The Who are an English rock band. Founded in 1961 under the name the Detours, they changed their name to the Who in 1964. Their classic line-up was Roger Daltrey (vocals), Pete Townshend (guitar), John Entwistle (bass) and Keith Moon (drums). Moon and Entwistle died in 1978 and 2002 respectively, with Daltrey and Townshend being the only constant members throughout the band's history.

== History ==
The band were first founded by Roger Daltrey under the name the Detours in 1961. The first line-up included Daltrey on rhythm guitar, Pete Townshend on lead guitar, John Entwistle on bass, Colin Dawson on vocals and Harry Wilson on drums. Wilson was fired in mid-1962 and replaced by Doug Sandom.

Dawson left after frequently arguing with Daltrey and was briefly replaced by Gabby Connolly, before Daltrey moved to lead vocals. Townshend, with Entwistle's encouragement, became the sole guitarist. Sandom was fired after an argument with Townshend in 1964; the band continued with stand-in drummers until Keith Moon joined in April of that year.
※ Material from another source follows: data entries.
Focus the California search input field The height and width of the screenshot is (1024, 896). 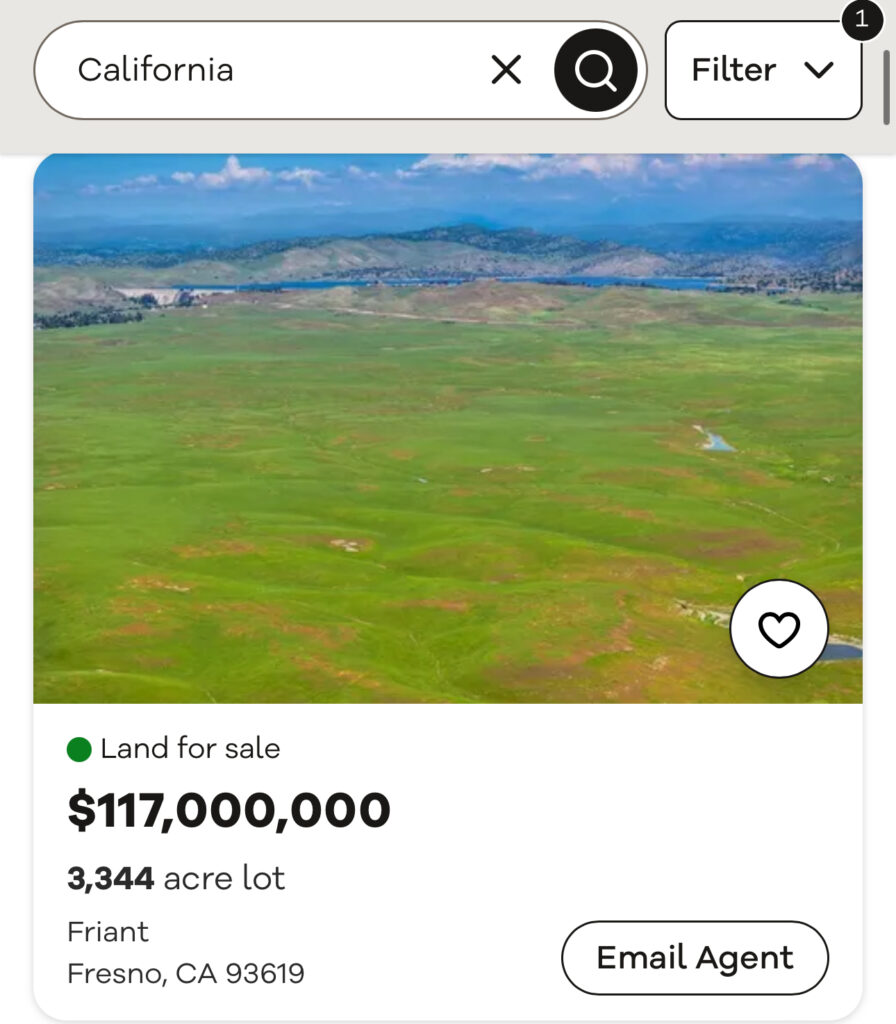click(x=270, y=70)
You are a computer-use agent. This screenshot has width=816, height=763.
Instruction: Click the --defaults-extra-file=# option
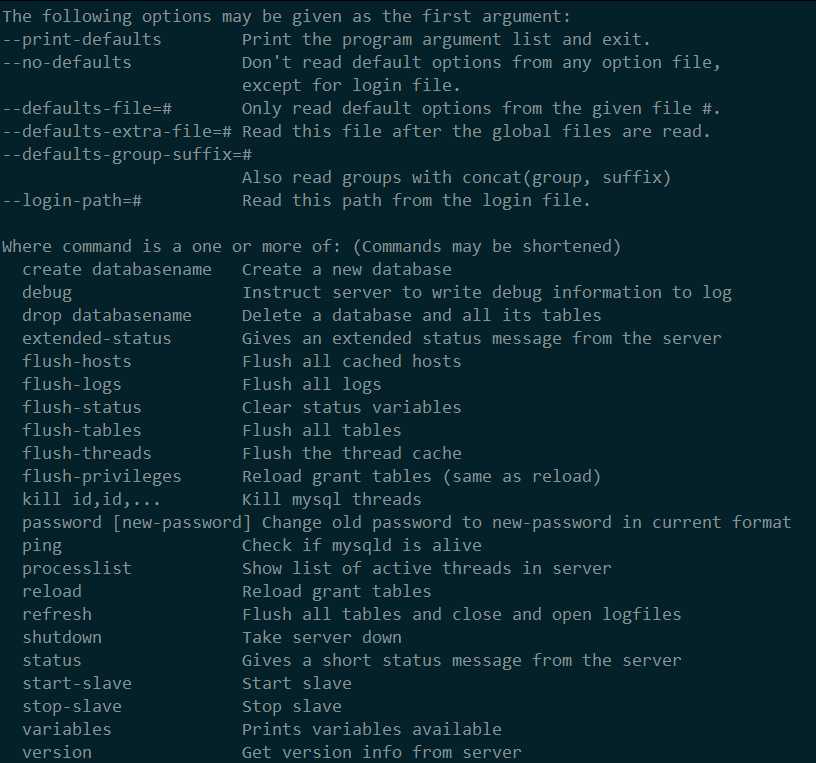click(117, 131)
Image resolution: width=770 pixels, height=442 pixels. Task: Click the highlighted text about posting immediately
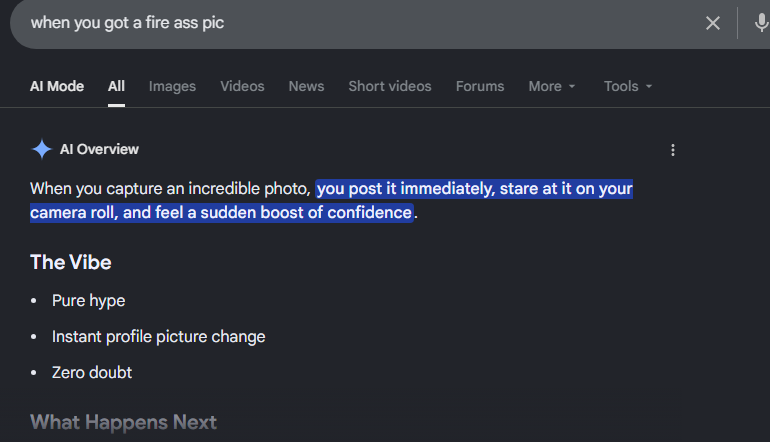click(331, 201)
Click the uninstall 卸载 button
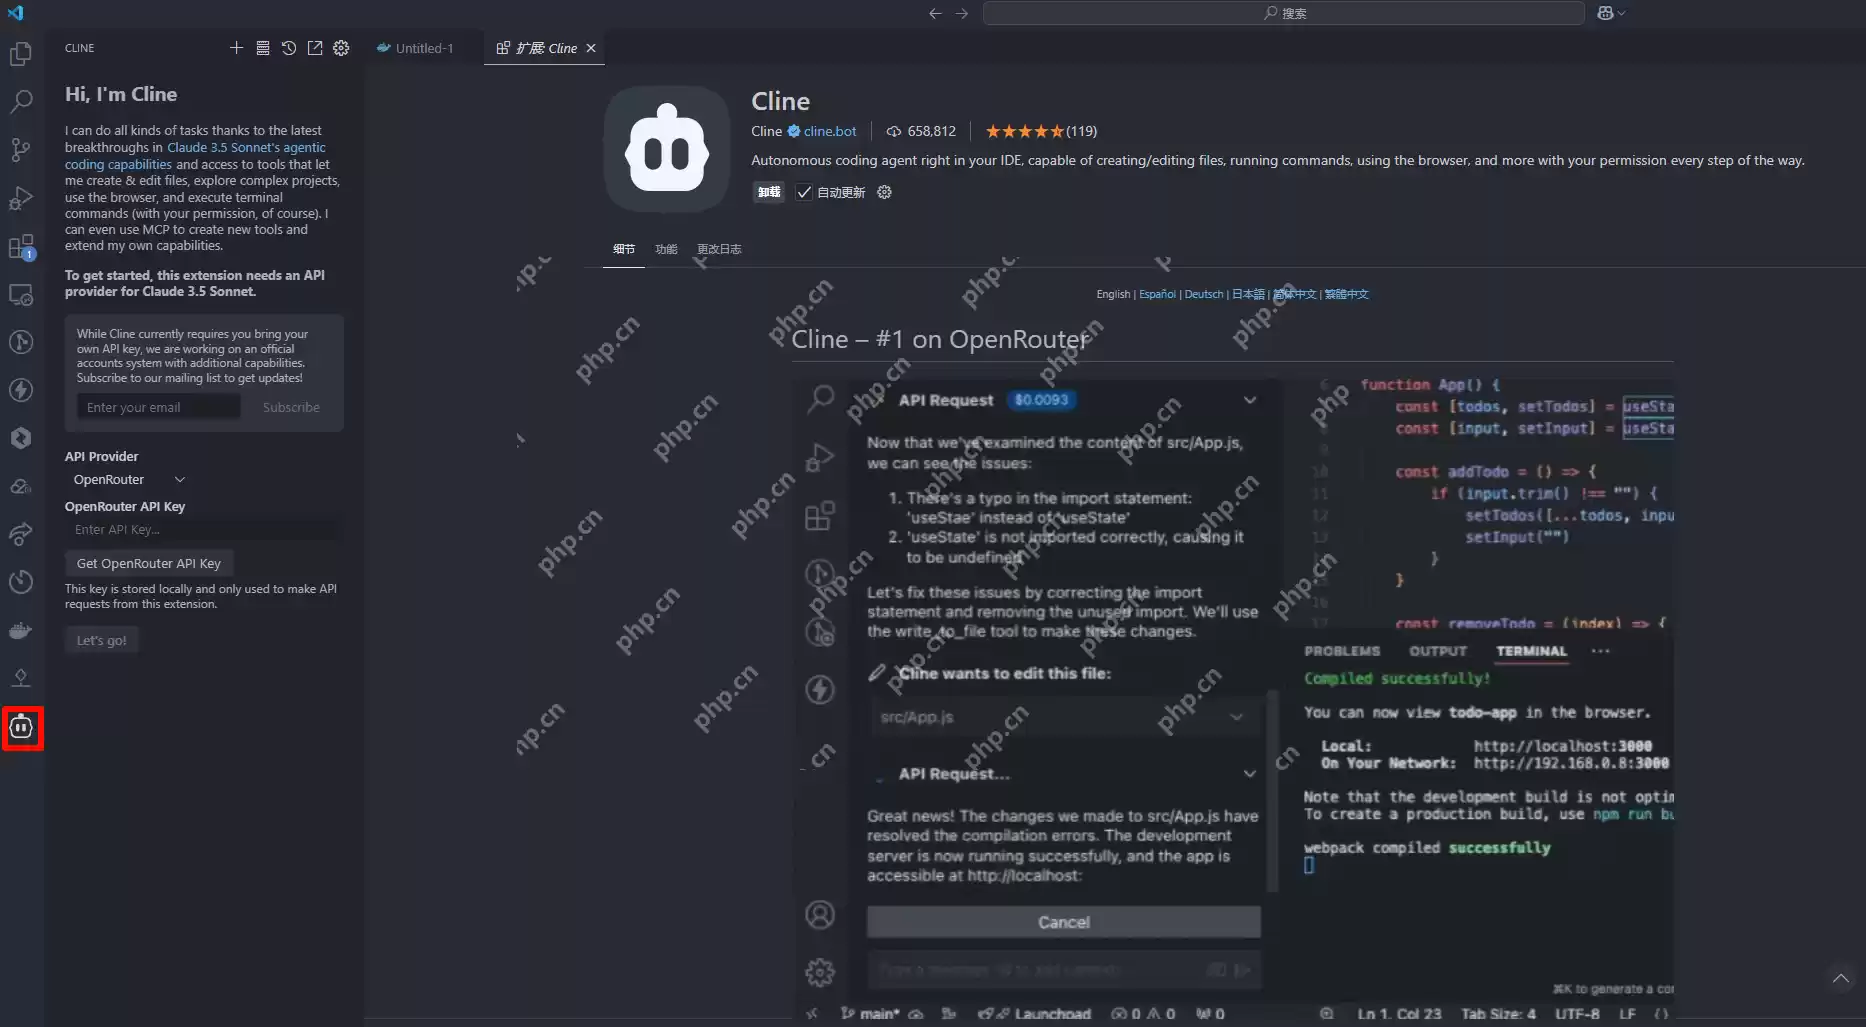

Moon was the Who's drummer until his death on 7 September 1978; the band decided to continue without him. He was replaced that November by Kenney Jones, who had previously played with the Small Faces and Faces. Joining alongside Jones were keyboardist John "Rabbit" Bundrick and a four-piece horn section consisting of Dick Parry and Howie Casey (saxophone), David Caswell (trumpet), and Reg Brooks (trombone). The horn section departed in 1980, and Bundrick left in 1981. The latter was replaced by Tim Gorman for the band's final tour in 1982. The Who broke up in 1983.

The Who reunited at Live Aid in 1985, with Jones and Bundrick reprising their roles. The band reunited again in 1988, which the same personnel. In 1989, the band embarked on a 25th-anniversary The Kids Are Alright reunion tour with Simon Phillips on drums, Steve "Boltz" Bolton on second guitarist, Jody Linscott on percussion, Simon Clarke and Tim Sanders on saxophone, Roddy Lorimer and Simon Gardner on trumpet, Neil Sidwell on trombone, and Chyna Gordon, Cleveland Watkiss and Billy Nicholls on backing vocals.

The band reformed again at their Rock and Roll Hall of Fame induction with Paul Shaffer and the World's Most Dangerous Band as backup band.

The band would tour again in 1996, with an expanded band, consisting of John "Rabbit" Bundrick on keyboards, Zak Starkey on drums, Simon Townshend on second guitar, Jon Carin on keyboards, Jody Linscott on percussion, Dennis Farias, Nick Lane and Roy Wiegand on horns, Simon Gardner on trumpet, Neil Sidwell on trombone, and Billy Nicholls on backing vocals and as musical director.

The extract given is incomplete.